TEXT SECTION:
** BEGIN **

Interest income increased by $1.2 million to $10.7 million for the three months ended December 31, 2004 from $9.5 million for the three months ended December 31, 2003 due to an increase in interest on loans of $484,361 resulting from higher average loan balances and rates, and an increase of $483,501 in interest on mortgage securities.

 

Interest expense increased by $746,690 from $4.3 million for the three months ended December 31, 2003 to $5.0 million for the three months ended December 31, 2004. Interest expense on deposits and borrowings increased $56,174 and $690,516, respectively, in 2004 compared to 2003 due primarily to higher interest rates.

 

In the table following, we derived the yields and costs by dividing income or expense by the average balance of interest-earning assets or interest-bearing liabilities, respectively, for the periods shown. We derived average balances from actual daily balances over the periods indicated. Interest income includes the recognition of certain fees over the lives of the underlying loans. The table also shows the actual balances of interest-earning assets and interest-bearing liabilities as of December 31, 2004.

** END **

WORK TO BE COMPLETED:
Resume the bank's quarterly interest income and expense report, starting after its last sentence. The data isn't needed for this.

SUPPLIED DATA:
** BEGIN **

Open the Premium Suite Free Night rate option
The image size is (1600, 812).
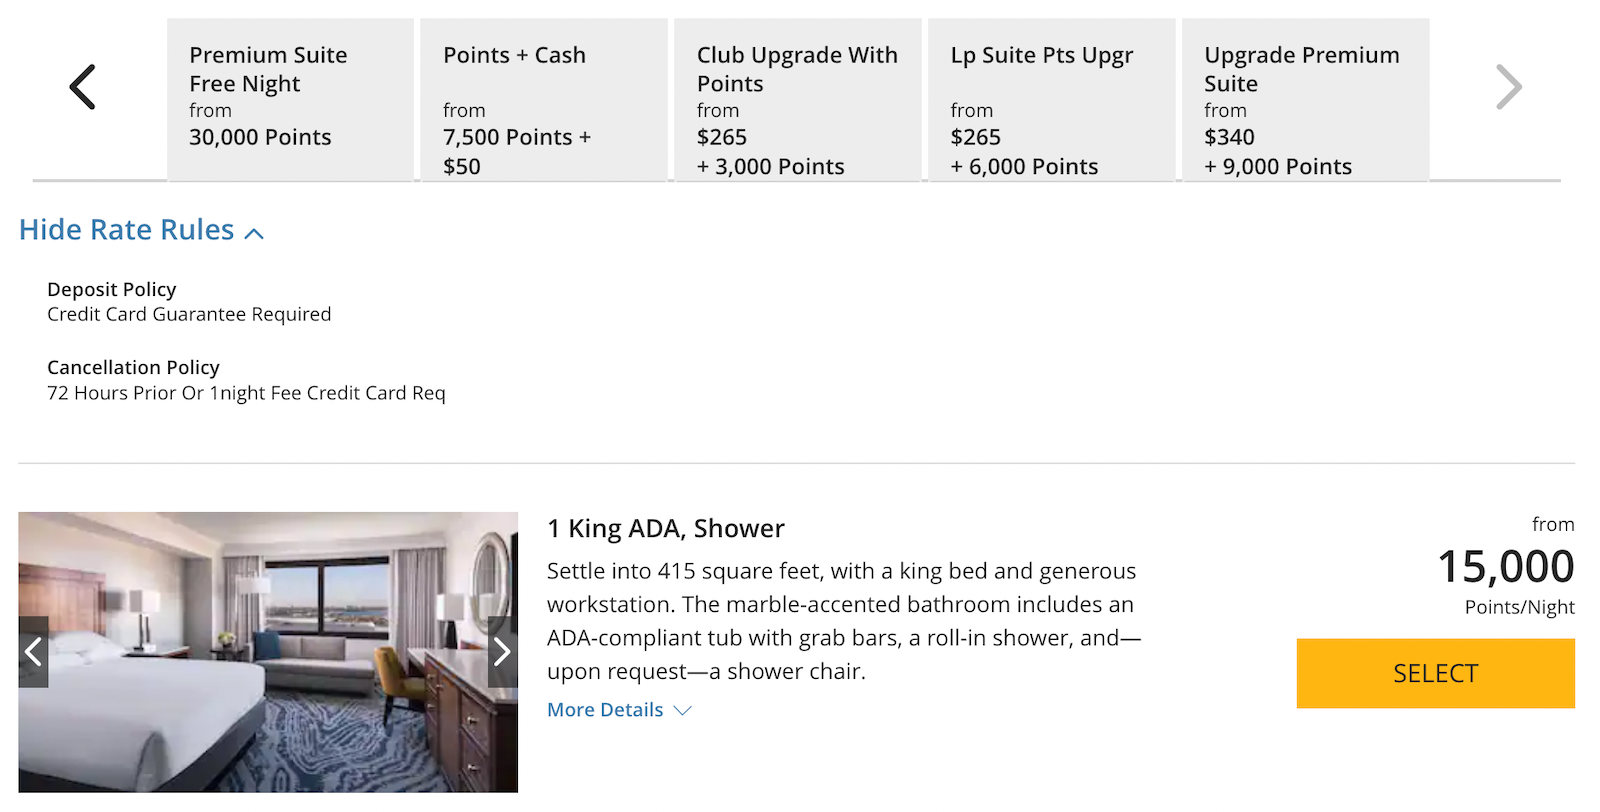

** END **

EXERCISE RESULT:
 

The table also depicts the significant effect of the Freddie Mac common stock on our traditional bank measures, such as net interest income, net interest rate spread, and net interest margin. The table shows these measures with and without the effects of the Freddie Mac common stock. We believe this comparison provides our shareholders with useful information so that they may compare CharterBank with its peer group using traditional bank ratios, excluding the effect of the Freddie Mac common stock. Freddie Mac common stock had a dividend return on cost basis of approximately 88.92% at December 31, 2004. However, the dividend yield on the market value of the Freddie Mac common stock was 1.79%. The appreciation in the market value of the Freddie Mac common stock is the reason for our strong accumulated comprehensive income.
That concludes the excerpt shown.